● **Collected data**
== == ==

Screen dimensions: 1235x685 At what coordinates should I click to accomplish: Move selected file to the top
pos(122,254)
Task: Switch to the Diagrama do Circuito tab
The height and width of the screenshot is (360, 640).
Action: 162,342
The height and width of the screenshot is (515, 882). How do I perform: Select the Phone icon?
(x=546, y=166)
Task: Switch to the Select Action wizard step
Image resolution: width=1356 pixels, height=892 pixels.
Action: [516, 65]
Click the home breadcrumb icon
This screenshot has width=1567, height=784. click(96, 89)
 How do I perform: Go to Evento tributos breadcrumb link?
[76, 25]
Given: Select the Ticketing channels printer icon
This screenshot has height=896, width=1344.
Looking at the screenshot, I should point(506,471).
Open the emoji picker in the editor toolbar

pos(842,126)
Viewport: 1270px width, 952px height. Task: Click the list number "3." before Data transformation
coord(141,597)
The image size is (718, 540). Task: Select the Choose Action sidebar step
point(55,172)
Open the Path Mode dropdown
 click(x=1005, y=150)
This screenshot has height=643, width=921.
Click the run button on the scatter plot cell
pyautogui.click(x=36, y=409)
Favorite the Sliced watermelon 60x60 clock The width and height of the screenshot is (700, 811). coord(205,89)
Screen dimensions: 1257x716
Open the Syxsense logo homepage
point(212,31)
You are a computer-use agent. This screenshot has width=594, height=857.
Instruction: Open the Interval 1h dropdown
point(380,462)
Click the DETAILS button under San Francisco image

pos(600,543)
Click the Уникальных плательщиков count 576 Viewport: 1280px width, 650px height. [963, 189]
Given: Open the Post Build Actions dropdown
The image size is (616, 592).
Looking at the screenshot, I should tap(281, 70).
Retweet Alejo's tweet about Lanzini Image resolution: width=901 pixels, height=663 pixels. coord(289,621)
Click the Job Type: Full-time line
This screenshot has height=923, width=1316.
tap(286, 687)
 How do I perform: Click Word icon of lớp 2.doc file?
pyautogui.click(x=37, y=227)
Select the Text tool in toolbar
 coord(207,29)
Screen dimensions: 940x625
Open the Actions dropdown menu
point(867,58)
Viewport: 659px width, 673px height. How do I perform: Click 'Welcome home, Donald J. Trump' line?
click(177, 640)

== == ==

● **REQUIRED WORK**
Check how many lines in the entries contain "Switch", and reply with that number alone.

● **WRITTEN ANSWER**
2